Chapter 133, “The Chase—First Day”
Summary
Standing at the rail at night, Ahab catches the odor of whale and alters the course of the ship to follow. He is raised to the crow’s nest at first light, and he is the first to spot the White Whale and claim the gold doubloon for himself: “It is Moby Dick!” Ahab tells Starbuck again to stay on board. The boats are lowered and give chase. He has a white hump, wrinkled brow, and a recent lance in his back, yet he swims joyously along.
But it is the calm before a tornado, for he withholds “the full terrors of his submerged trunk” (133. 539). Finally “the grand god revealed himself” (133. 539) by breaching, and then dives. He disappears for an hour, but soon they notice birds flying around where he will come up near Ahab’s boat.

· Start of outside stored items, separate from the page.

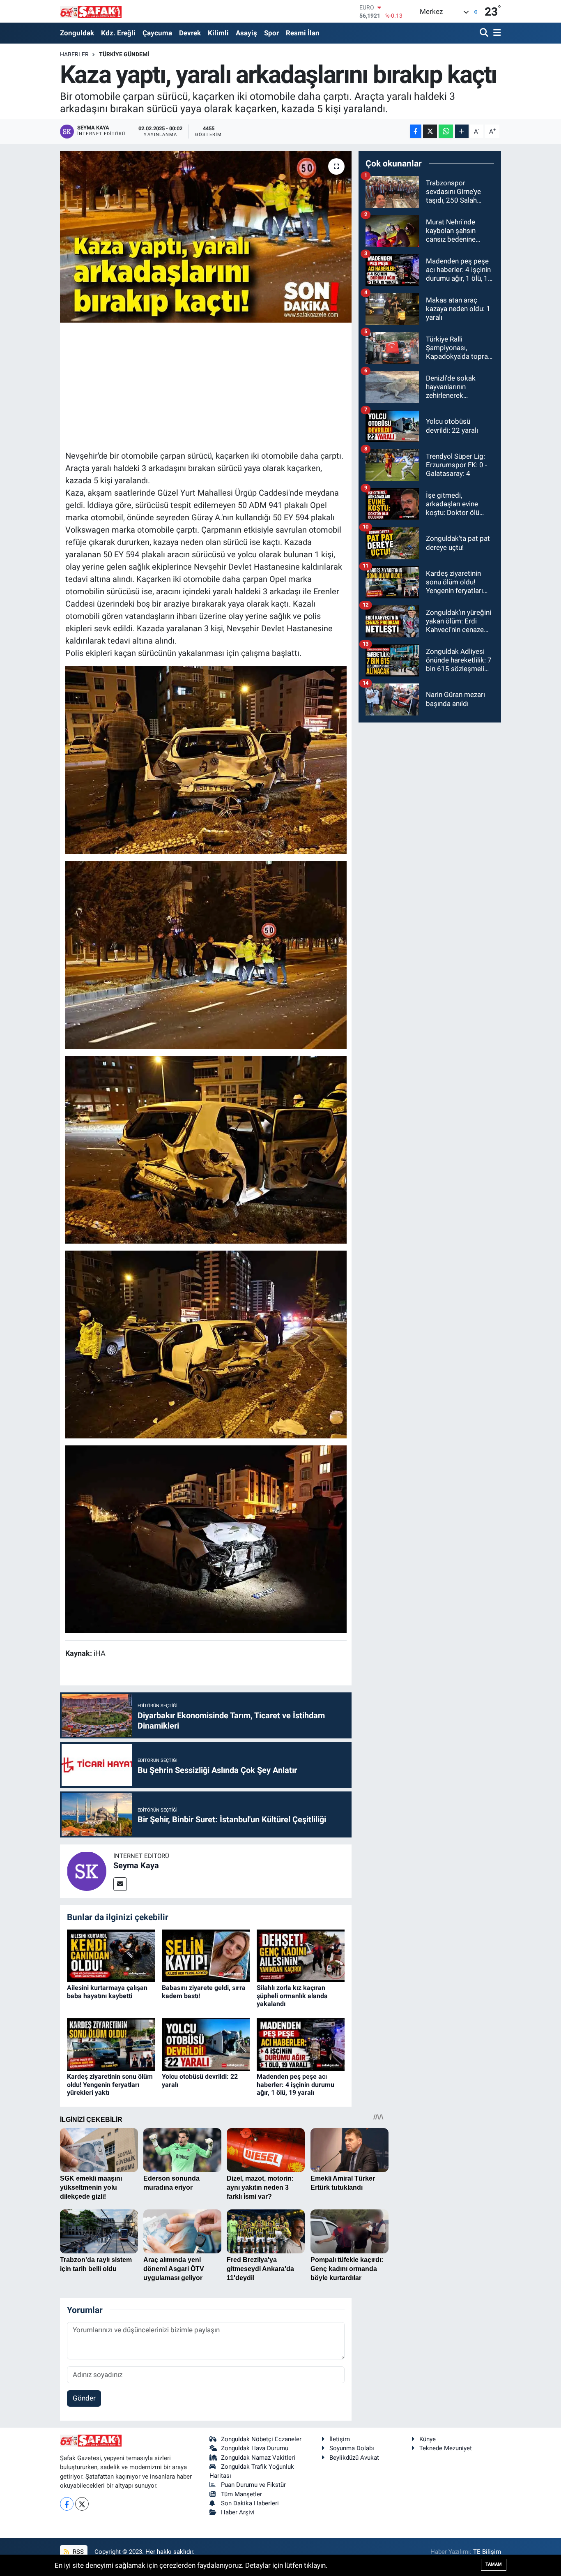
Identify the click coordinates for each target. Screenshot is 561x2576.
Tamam (493, 2564)
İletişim (339, 2439)
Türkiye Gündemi (124, 54)
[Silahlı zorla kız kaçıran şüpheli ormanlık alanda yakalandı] (301, 1955)
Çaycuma (157, 33)
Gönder (84, 2398)
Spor (271, 33)
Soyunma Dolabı (351, 2448)
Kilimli (218, 33)
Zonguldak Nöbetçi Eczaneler (261, 2439)
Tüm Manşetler (241, 2494)
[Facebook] (67, 2504)
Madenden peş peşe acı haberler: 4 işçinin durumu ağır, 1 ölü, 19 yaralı (295, 2084)
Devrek (190, 33)
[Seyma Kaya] (86, 1870)
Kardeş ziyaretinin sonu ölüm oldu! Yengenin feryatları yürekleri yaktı (110, 2084)
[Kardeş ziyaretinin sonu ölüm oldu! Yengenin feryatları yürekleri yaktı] (111, 2044)
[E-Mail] (120, 1884)
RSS (77, 2551)
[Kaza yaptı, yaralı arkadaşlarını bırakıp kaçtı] (206, 236)
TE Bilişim (487, 2551)
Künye (427, 2439)
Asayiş (246, 33)
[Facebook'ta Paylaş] (415, 131)
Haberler (74, 54)
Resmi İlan (303, 33)
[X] (82, 2504)
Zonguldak (77, 33)
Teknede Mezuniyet (445, 2448)
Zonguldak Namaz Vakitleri (258, 2457)
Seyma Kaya (136, 1865)
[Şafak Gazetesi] (91, 11)
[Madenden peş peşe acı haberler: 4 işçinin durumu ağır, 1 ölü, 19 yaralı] (301, 2044)
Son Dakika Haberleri (250, 2503)
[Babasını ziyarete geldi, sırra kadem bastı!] (206, 1955)
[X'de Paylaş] (430, 131)
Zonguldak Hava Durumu (254, 2448)
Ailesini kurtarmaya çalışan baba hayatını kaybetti (107, 1991)
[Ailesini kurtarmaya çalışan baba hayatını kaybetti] (111, 1955)
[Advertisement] (214, 385)
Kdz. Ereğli (118, 33)
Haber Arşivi (238, 2512)
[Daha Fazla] (462, 131)
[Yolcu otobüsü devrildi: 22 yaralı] (206, 2044)
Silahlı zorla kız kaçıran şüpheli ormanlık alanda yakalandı (292, 1995)
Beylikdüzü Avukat (354, 2457)
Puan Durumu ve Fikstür (253, 2484)
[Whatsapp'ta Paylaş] (446, 131)
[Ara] (485, 33)
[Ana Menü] (495, 33)
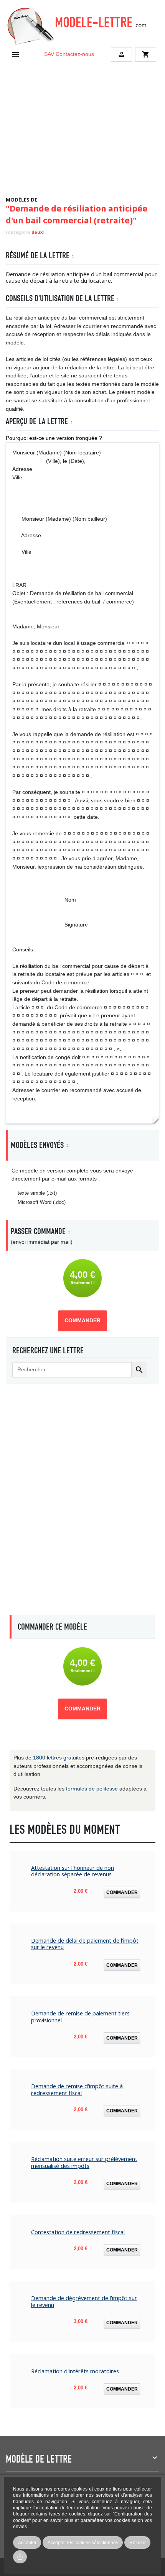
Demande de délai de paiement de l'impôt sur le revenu (85, 1944)
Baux (37, 232)
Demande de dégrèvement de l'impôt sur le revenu (84, 2301)
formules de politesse (92, 1789)
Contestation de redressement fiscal (78, 2232)
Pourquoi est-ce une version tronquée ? (54, 438)
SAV (49, 54)
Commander (82, 1320)
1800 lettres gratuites (58, 1758)
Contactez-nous (75, 54)
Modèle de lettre (39, 2459)
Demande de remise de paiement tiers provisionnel (80, 2016)
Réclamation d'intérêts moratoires (75, 2371)
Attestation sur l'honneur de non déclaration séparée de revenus (72, 1871)
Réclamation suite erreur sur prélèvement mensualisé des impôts (84, 2162)
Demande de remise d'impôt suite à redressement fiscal (77, 2089)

Ahab looks down to see a tiny speck of white speeding towards the surface, and suddenly there is Moby Dick’s open mouth yawning and shooting through Ahab’s boat. He shakes the boat like a mouse in his teeth. The men are thrown in the sea, and Moby Dick encircles them in contracting circles towards Ahab’s head as the center. The Pequod comes to the rescue of the men.
Analysis Chapter 133
Ahab is maddened to be helpless in the whale’s jaws again without being able to strike. The concentering circles around Ahab in the sea recall Ishmael’s description of the concentric peaceful circles of the grand armada, and the tame whales. Here the circles are reversed and deadly, getting smaller, closing in on Ahab.

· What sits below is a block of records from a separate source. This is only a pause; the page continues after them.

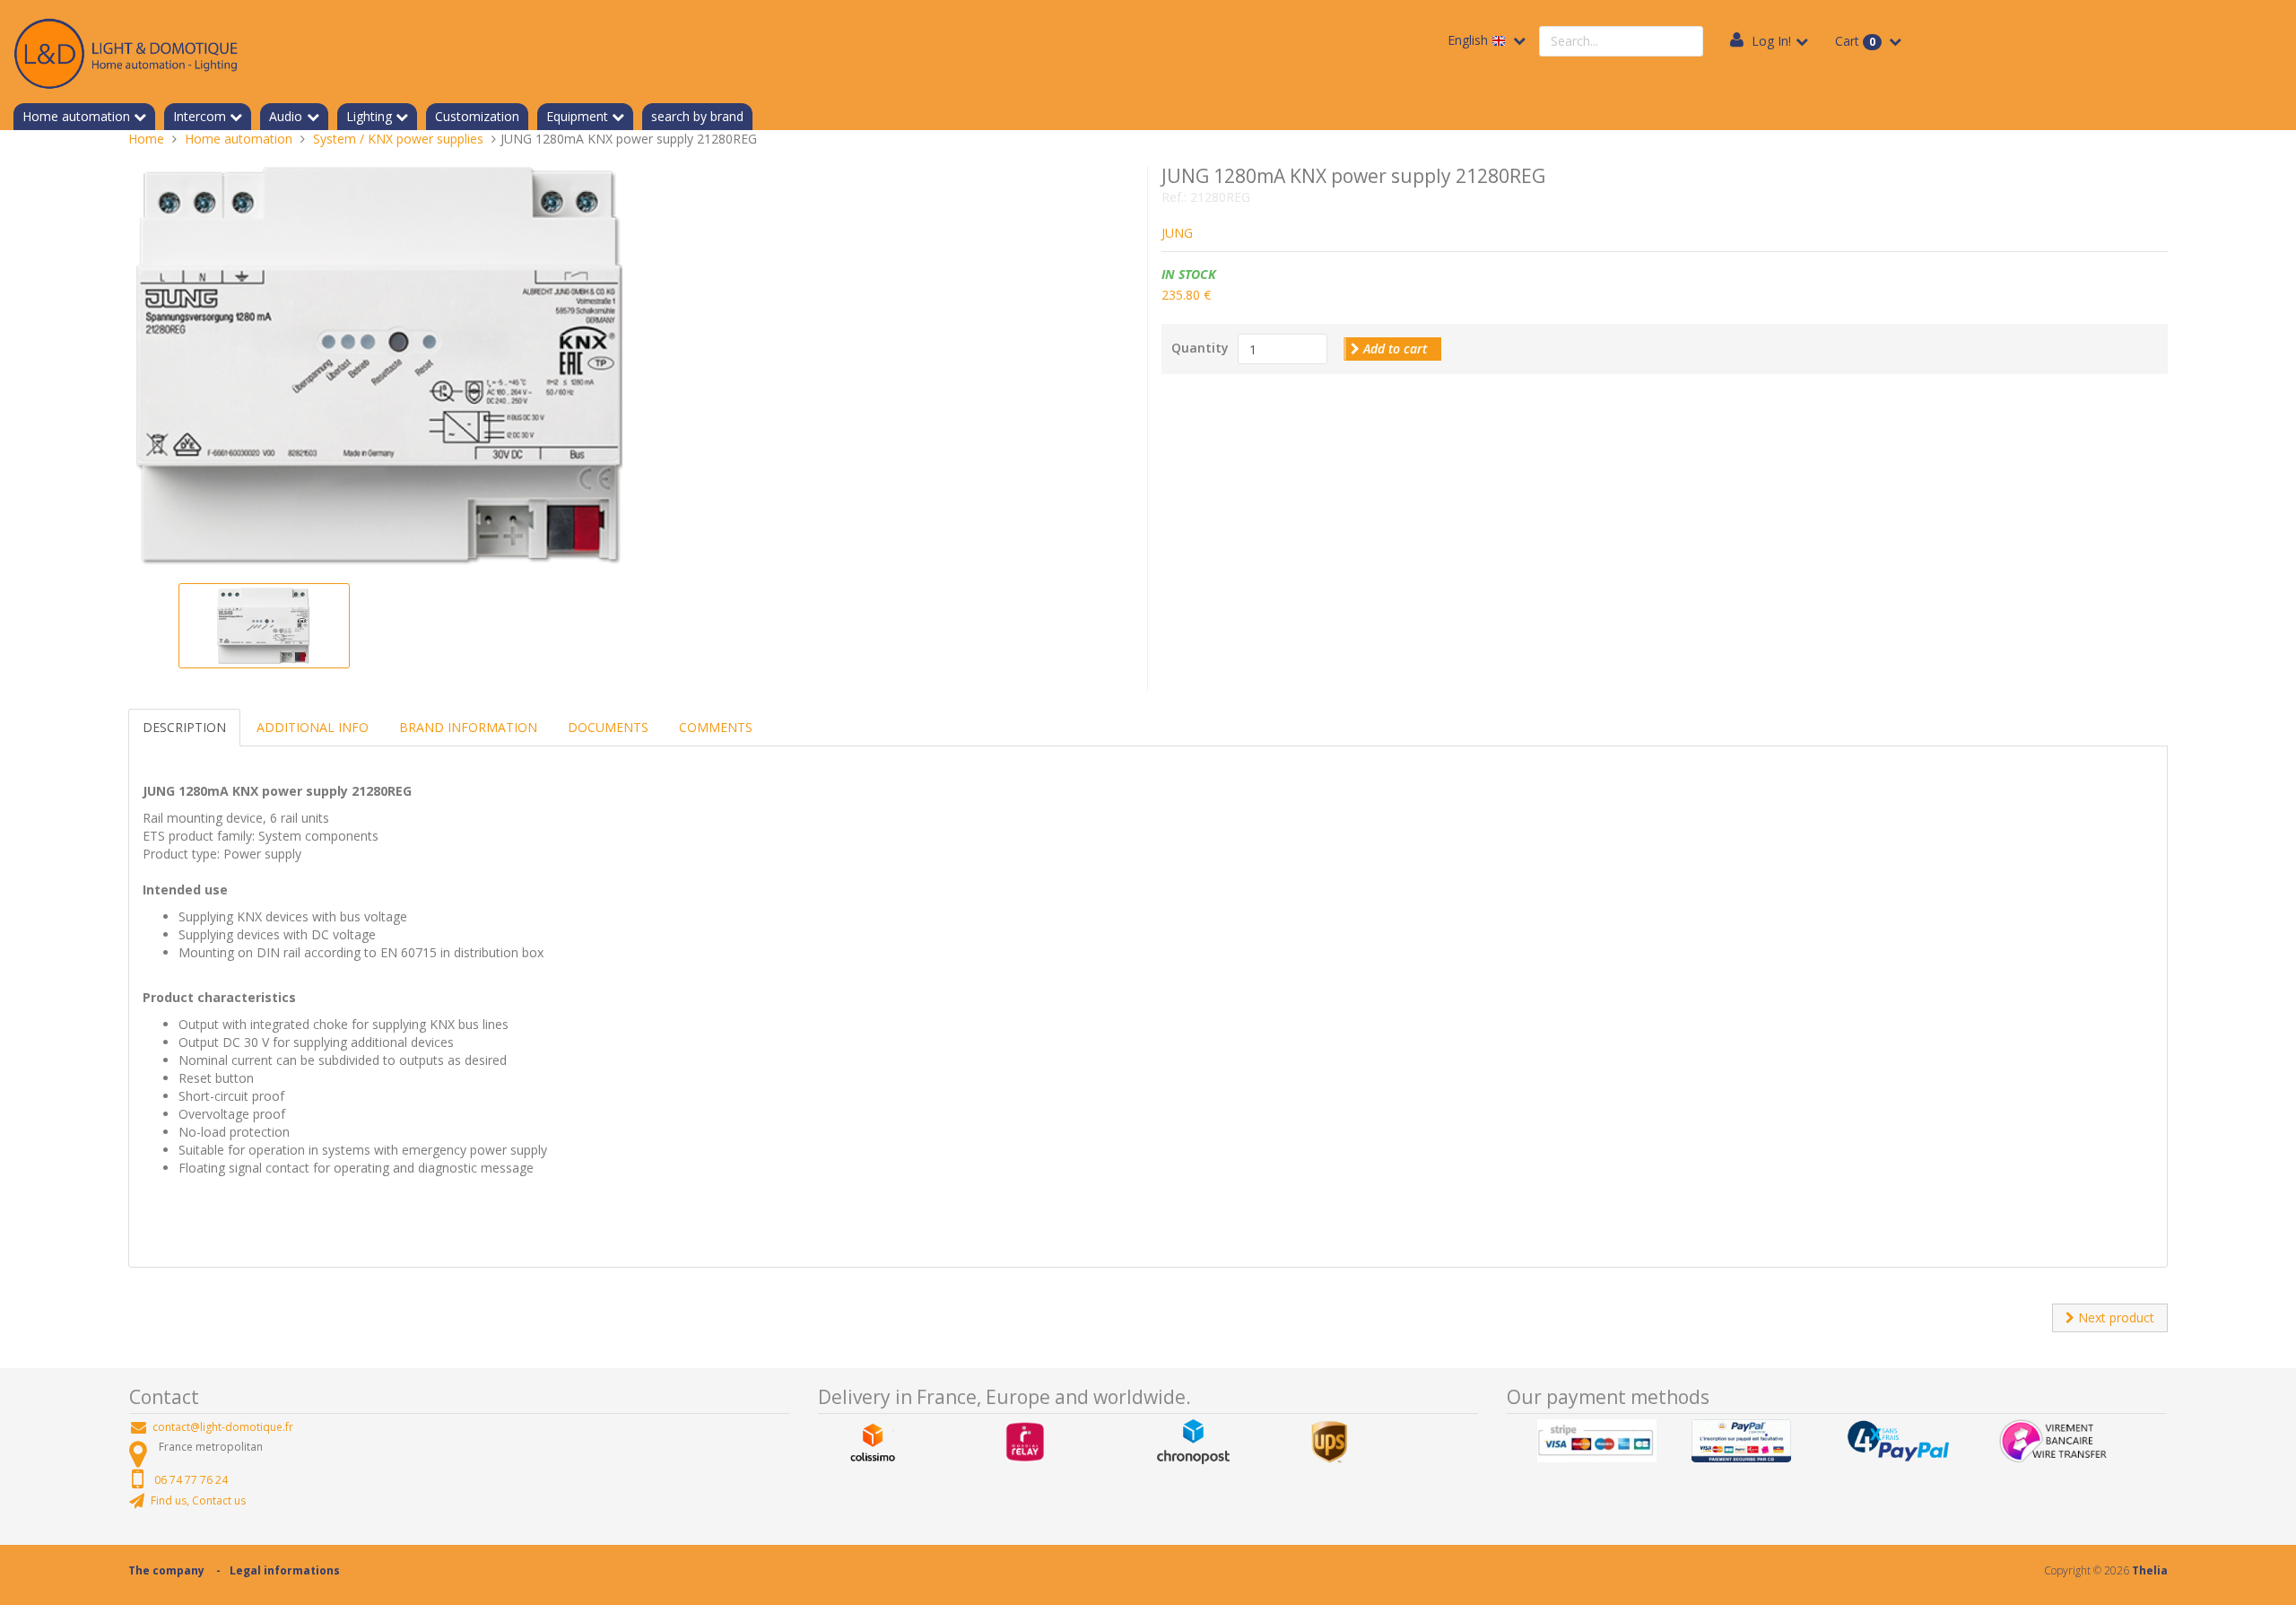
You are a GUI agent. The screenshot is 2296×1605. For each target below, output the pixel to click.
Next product (2114, 1317)
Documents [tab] (608, 727)
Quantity (1200, 347)
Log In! (1771, 40)
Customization (477, 116)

When Starbuck tells him the close call was an omen to give up, Ahab says, “Ahab stands alone among the millions of the peopled earth, nor gods nor men his neighbors!” (133. 544) This at once announces his sense of loneliness, feeling of abandonment by God, but even more, his defiance. His colossal loneliness makes him equal to fate or Moby Dick himself. He asks no help from man or god. He will be the tragic hero.